**WHAT THE TASK REQUIRES:** Only one stretch of the data below is wanted: the lines starting at the one with "Screen dimensions: 1897x772" and ending at the one with "Given: Open the 9,073 Followers list", both included, given again exactly.

** EXTRACTED RECORDS follows **

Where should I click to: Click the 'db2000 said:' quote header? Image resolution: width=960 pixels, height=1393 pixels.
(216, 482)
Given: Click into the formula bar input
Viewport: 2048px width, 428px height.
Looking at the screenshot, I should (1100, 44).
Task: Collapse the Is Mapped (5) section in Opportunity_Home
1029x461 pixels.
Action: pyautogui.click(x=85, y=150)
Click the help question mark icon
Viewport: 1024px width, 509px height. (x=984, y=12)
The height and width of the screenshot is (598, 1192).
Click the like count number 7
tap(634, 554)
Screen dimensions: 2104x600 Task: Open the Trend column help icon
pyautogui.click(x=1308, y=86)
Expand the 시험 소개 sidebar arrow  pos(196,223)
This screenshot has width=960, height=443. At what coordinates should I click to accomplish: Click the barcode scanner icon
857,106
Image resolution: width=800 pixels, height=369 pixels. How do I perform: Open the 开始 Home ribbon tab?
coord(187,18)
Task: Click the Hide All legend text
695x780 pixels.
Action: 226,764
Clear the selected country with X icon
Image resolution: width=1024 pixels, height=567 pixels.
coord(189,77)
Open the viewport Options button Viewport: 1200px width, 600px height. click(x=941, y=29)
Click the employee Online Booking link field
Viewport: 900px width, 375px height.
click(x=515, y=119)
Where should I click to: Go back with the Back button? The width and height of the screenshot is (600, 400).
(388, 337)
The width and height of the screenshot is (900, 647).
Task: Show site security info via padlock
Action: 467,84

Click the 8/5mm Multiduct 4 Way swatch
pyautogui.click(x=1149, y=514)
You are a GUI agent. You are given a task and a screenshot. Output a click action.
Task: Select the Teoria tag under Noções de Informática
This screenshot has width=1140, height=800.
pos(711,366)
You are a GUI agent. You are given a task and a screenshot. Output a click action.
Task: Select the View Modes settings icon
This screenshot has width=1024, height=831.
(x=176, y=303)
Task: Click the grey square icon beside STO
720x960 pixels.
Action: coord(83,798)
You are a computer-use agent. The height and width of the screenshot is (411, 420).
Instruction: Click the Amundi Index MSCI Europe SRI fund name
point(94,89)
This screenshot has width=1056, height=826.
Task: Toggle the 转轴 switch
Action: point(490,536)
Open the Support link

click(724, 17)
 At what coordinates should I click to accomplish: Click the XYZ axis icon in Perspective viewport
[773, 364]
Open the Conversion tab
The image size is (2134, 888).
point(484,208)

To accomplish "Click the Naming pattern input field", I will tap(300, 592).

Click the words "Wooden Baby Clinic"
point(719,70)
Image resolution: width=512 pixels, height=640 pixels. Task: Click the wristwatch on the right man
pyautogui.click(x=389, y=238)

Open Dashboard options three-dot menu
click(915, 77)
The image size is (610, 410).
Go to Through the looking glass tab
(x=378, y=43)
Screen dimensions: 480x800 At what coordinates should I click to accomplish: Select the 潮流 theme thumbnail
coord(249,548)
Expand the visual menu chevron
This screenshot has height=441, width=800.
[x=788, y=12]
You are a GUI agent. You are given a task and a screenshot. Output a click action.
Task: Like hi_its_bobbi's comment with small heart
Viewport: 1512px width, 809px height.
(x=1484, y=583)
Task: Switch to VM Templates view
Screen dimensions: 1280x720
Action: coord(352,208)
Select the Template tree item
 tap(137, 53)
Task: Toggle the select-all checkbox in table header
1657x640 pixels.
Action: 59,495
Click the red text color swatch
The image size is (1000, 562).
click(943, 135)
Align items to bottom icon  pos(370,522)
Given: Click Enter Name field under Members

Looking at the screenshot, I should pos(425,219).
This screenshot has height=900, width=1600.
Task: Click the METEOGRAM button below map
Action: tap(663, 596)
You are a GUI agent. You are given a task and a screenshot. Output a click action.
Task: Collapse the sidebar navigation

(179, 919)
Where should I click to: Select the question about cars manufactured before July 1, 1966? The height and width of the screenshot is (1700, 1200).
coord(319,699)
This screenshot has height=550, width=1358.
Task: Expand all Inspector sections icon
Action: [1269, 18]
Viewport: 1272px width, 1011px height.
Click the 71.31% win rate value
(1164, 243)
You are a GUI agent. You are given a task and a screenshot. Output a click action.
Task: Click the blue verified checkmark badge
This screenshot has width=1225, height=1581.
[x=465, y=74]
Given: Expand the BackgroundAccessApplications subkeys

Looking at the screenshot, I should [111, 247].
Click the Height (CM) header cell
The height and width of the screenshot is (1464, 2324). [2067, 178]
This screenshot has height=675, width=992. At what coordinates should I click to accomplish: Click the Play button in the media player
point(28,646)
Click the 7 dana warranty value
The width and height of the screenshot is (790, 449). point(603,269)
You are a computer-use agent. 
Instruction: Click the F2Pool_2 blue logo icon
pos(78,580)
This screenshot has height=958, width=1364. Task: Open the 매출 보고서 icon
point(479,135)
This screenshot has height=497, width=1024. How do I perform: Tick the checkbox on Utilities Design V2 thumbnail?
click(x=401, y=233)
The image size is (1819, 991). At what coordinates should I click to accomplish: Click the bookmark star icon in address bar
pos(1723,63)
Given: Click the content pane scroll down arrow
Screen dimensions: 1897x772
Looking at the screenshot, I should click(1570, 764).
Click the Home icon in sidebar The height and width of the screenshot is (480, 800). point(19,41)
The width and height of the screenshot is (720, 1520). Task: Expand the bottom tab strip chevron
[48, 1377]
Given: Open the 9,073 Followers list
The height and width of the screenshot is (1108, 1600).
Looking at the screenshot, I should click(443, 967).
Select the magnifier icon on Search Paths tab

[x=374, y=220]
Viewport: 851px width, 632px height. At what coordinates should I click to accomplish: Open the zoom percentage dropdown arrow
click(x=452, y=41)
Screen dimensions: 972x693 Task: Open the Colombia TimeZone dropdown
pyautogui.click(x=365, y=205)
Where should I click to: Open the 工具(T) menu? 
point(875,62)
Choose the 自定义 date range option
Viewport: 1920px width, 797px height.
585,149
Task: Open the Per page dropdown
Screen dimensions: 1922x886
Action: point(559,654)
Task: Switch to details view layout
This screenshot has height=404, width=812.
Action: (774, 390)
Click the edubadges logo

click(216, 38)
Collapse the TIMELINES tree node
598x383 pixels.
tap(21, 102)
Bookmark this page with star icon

** End of EXTRACTED RECORDS **

**THE ANSWER:**
Screen dimensions: 1897x772
Looking at the screenshot, I should click(1570, 764).
Click the Home icon in sidebar The height and width of the screenshot is (480, 800). point(19,41)
The width and height of the screenshot is (720, 1520). Task: Expand the bottom tab strip chevron
[48, 1377]
Given: Open the 9,073 Followers list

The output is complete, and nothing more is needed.